Content and Context – II

Context

The late seventeenth and early eighteenth century featured a growth in the publishing industry and middle class in London who were “minimally literate,” which lead to more and more secular printed material such as almanacs, broadsides, cookbooks, medical manuals, novels, pamphlets, and periodicals (Richetti, 1996, p. 6).

Confectionery was the most highly regarded trade related to food preparation in the eighteenth century (Day, n.d.).  While some worked for the aristocracy in their homes, others had shops where they sold sweetmeats, cookies, ices, and other delicacies.  The skills needed to prepare and present elaborate deserts requiring frames and other furnishings were very admired.  Those who had skills as a confectioner were very sought after, especially away from urban centers.  Abbot points out in the preface to The Housekeeper’s Valuable Present, “many housekeepers to noblemen and gentlemen were frequently present in order to observe our peculiar method of preparing confects” (p. iiv) to the point where the Pineapple was almost a cooking school.

The preface states that Abbot, the author, was so harried for the recipes he and those he apprenticed under used in their work that he didn’t have time to respond to the requests and keep up his livelihood “being engaged in the service of several nobleman” (Abbot, 1790, p. iiv).  He was so engaged, in fact, that he “cannot be supposed qualified to write in a master stile [sic]” (p. iiv).

The book is divided into eight sections, each with recipes (outlined in a larger table of contents) that are written succinctly in a few sentences or more.  The eight sections are as follows:

  1. Different Methods and Degrees of boiling and clarifying Sugar.
  2. Methods of preserving various Fruits in Syrups, etc.
  3. Methods of making Marmalades, James, Pastes, etc.
  4. Methods of making Syrups, Custards, Jellies, Blanch-mange, Conserves, Syllabubs, etc.
  5. Methods of preserving various Fruits in Brandy.
  6. Methods of making a Variety of Biscuits, rich Cakes, etc. etc.
  7. Methods of mixing, freezing, and working Ice Creams.
  8. Methods of preparing Cordials and made Wines.

Printers and Publishers

The publisher identified by the Library of Congress in their bibliographic record for The Housekeeper’s Valuable Present is C. Cooke.  I could not find a record of C. Cooke as a printer/publisher in London, but I was able to find him and his father, John, listed as one of the Paternoster Row booksellers:

Cook, Charles. Died [16 Apr] in Paternoster-row, Charles Cook, Esq., many years an eminent bookseller, and one of the Common Council for his ward.

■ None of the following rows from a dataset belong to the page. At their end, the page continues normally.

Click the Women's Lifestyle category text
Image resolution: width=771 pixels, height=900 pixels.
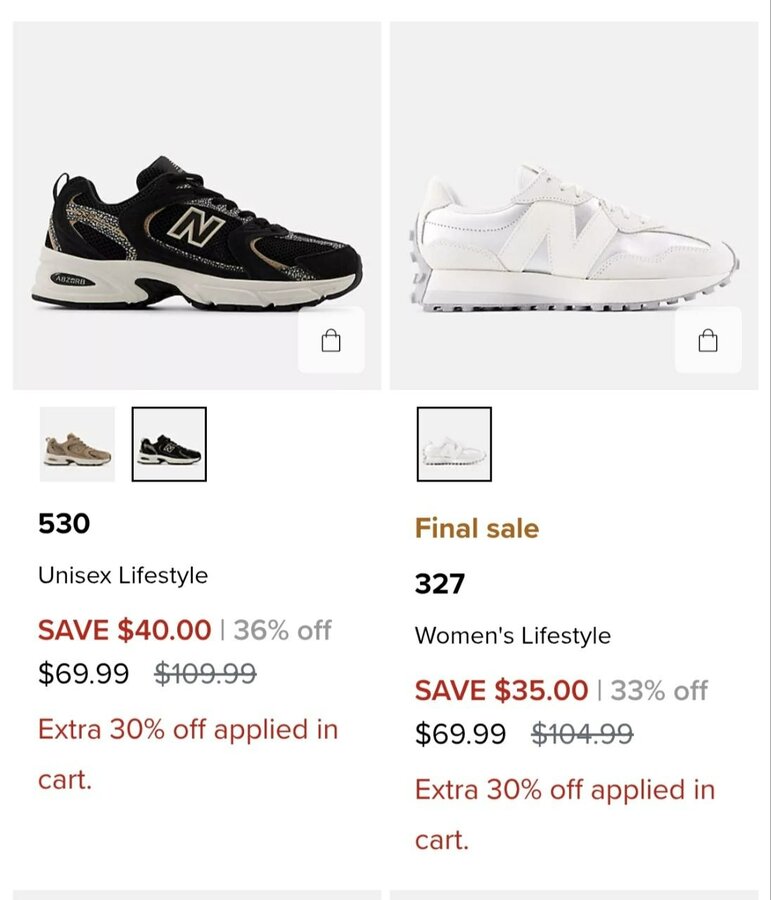tap(512, 636)
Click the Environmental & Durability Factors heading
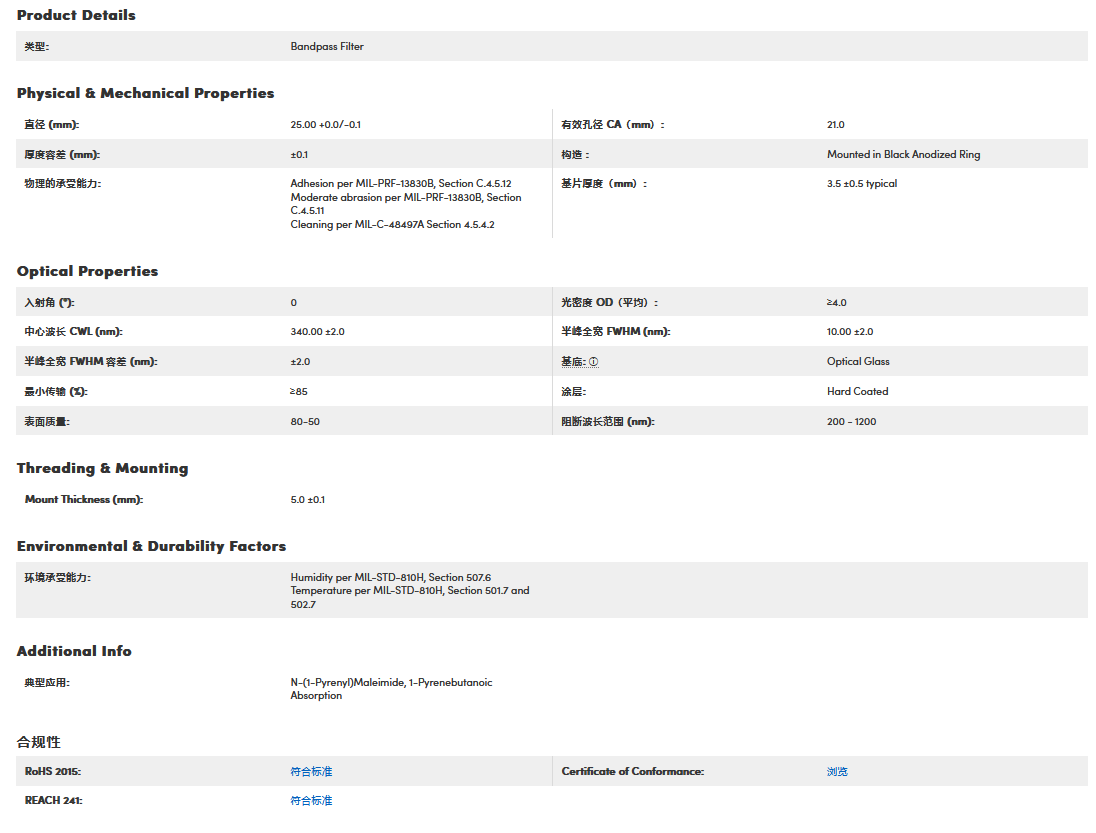 pyautogui.click(x=151, y=546)
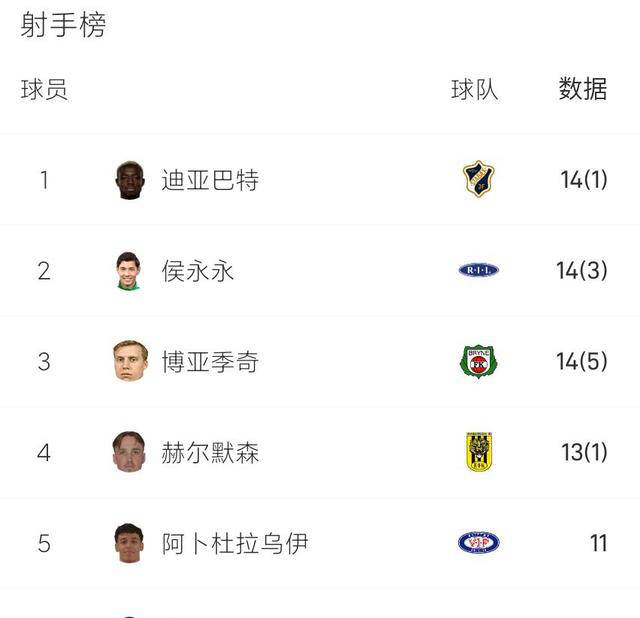Open player profile for 侯永永
This screenshot has width=640, height=618.
pyautogui.click(x=198, y=271)
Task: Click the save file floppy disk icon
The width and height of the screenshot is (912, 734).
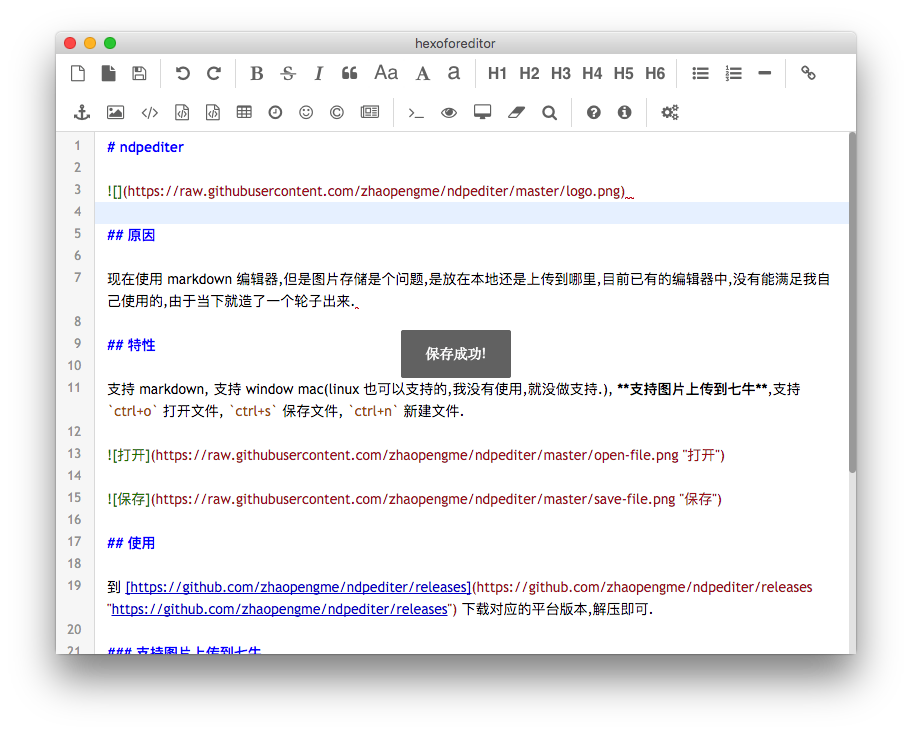Action: (139, 73)
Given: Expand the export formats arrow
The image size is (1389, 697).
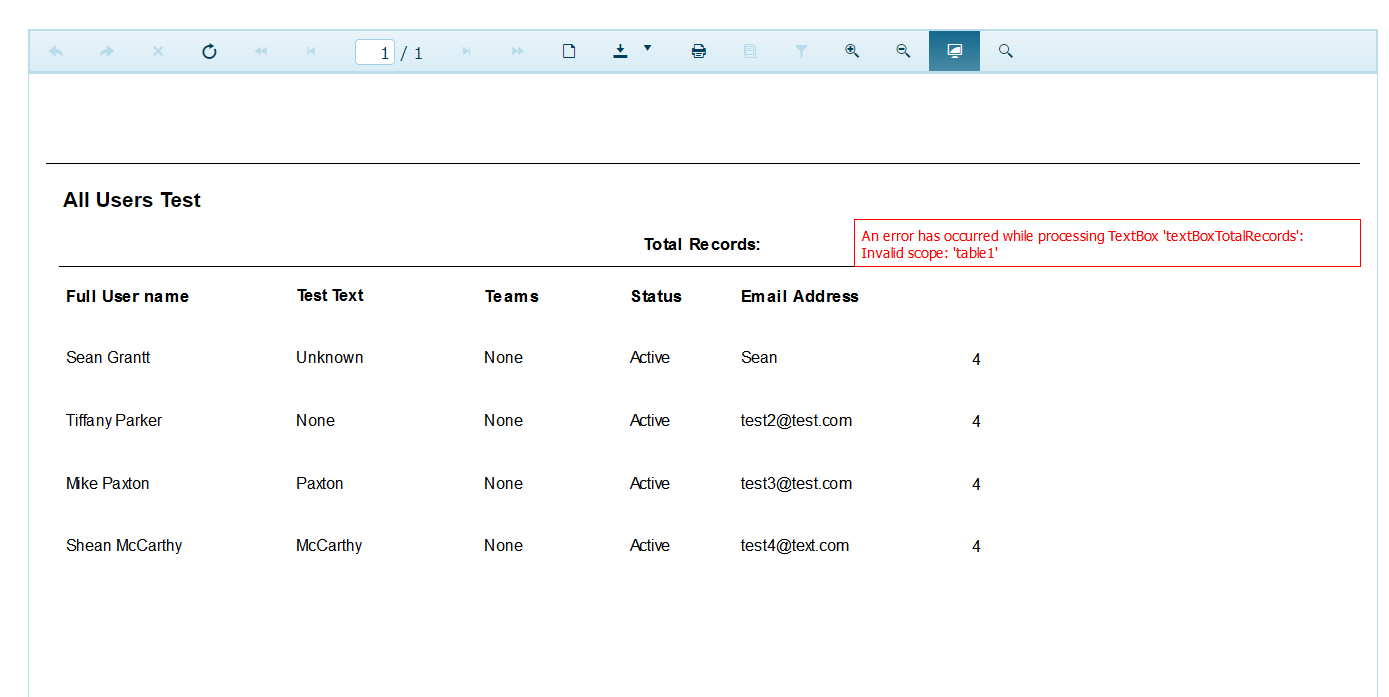Looking at the screenshot, I should tap(647, 48).
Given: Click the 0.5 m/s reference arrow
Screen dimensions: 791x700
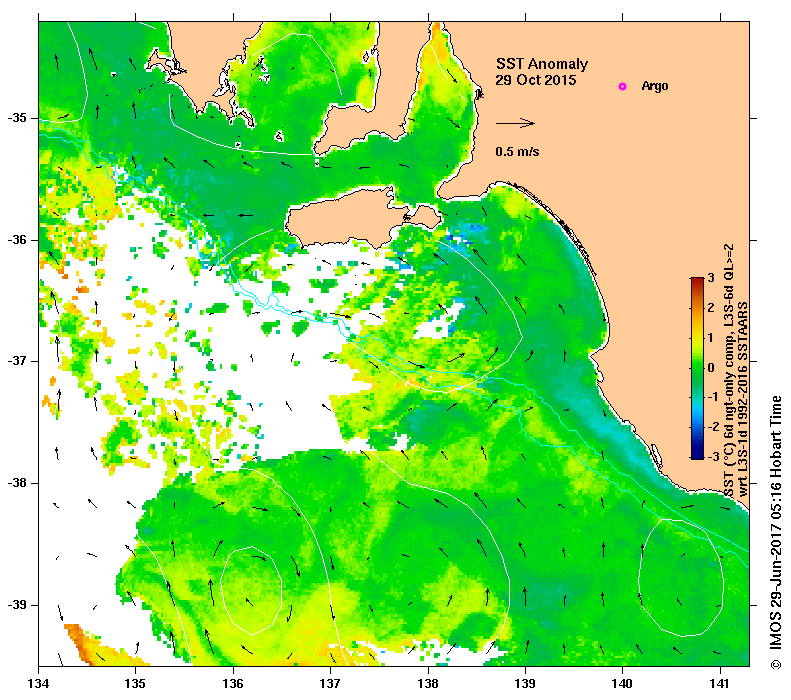Looking at the screenshot, I should [x=515, y=123].
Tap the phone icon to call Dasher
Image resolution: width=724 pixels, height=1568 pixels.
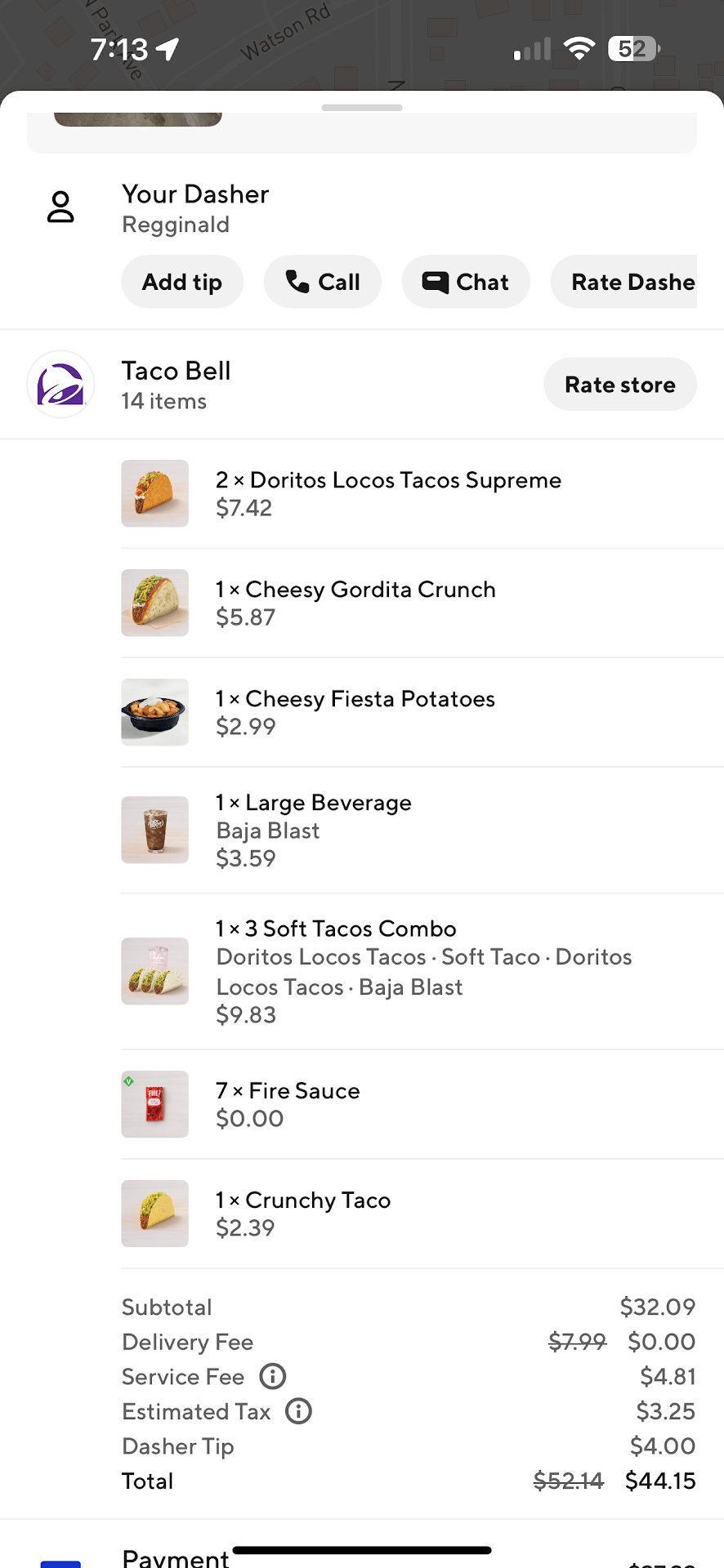(297, 282)
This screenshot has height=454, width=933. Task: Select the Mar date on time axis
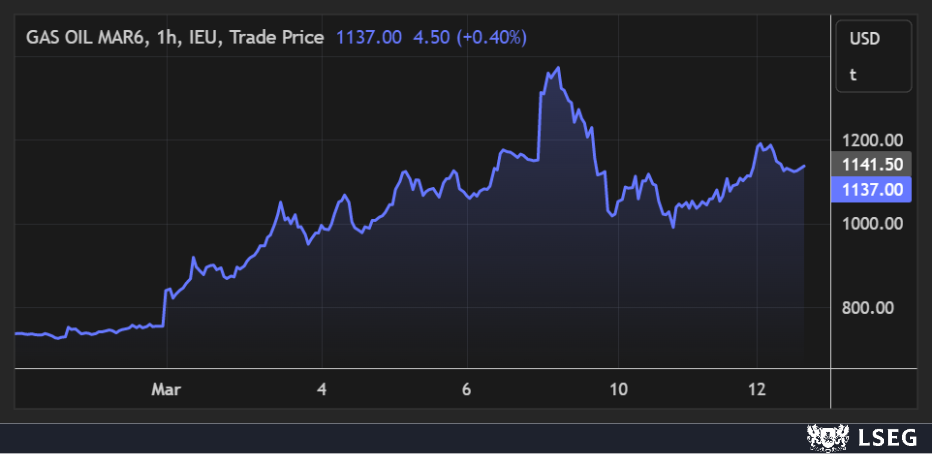tap(165, 389)
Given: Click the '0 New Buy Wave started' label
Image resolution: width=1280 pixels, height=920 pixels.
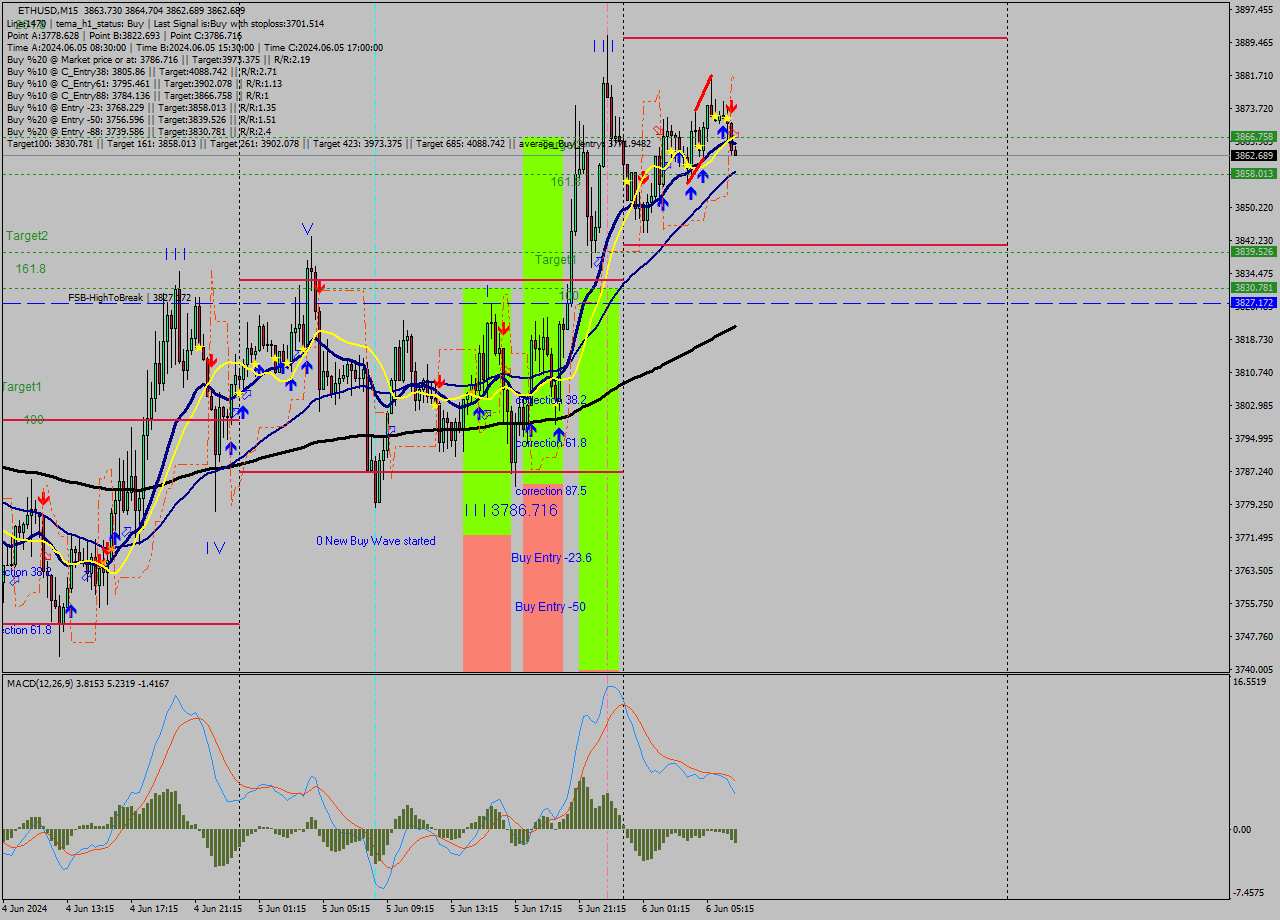Looking at the screenshot, I should click(x=375, y=541).
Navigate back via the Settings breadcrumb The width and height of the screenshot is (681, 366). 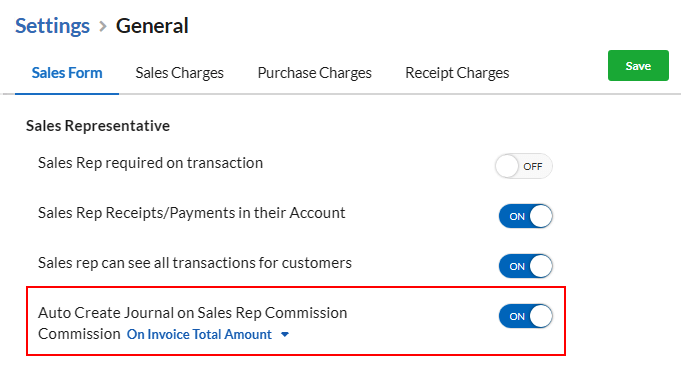point(53,26)
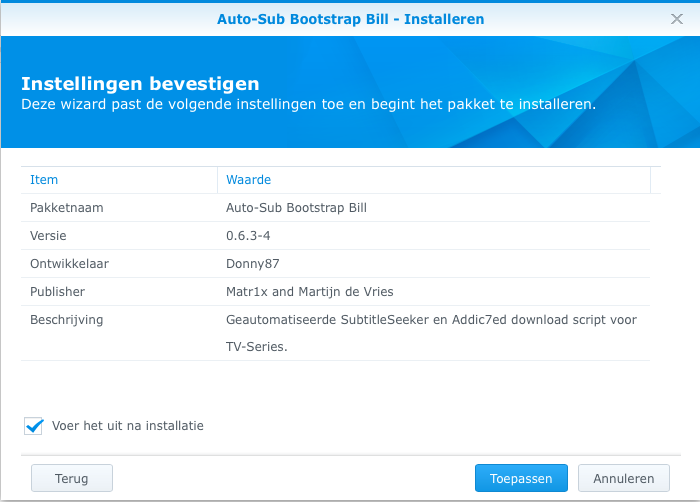This screenshot has height=502, width=700.
Task: Click the Terug button
Action: [72, 478]
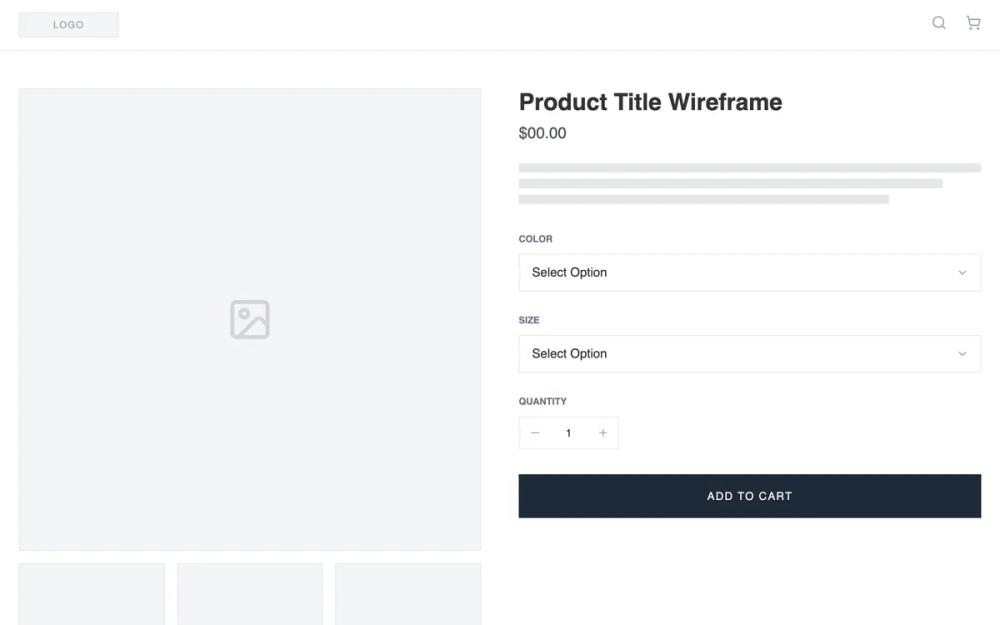Click the Product Title Wireframe heading
The height and width of the screenshot is (625, 1000).
tap(650, 102)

He had a few days previously undergone the operation for the removal of a stone in the bladder. In 1809, he succeeded to the property of his fathr, the late John Cook, amounting to above 50,000l. acquired in the same trade (GM Apr 1816, 382; MM May 1816, 369) (Maxted, 2001).

Paternoster Row was a pivotal location in the bookselling trade, and the Cookes were part of that history: “For a century or more the famous locality has been almost entirely inhabited by booksellers or stationers, such as the Longmans, Cookes, Harrisons, Hoggs, Rivingtons, Baldwins, and very many others, whose careers would each need a lengthy chapter” (Roberts, 1889, p. 141).   Roberts (1889) also mentions the Cooke family’s work publishing weekly periodicals in the latter part of the eighteenth century (p. 142).

Place of Publication

A place of publication is not given on the title page, but the Library of Congress has presumed that it was published in London, given that it was sold in Cooke’s bookshop and published for the author, whose relevant work was in Berkeley Square.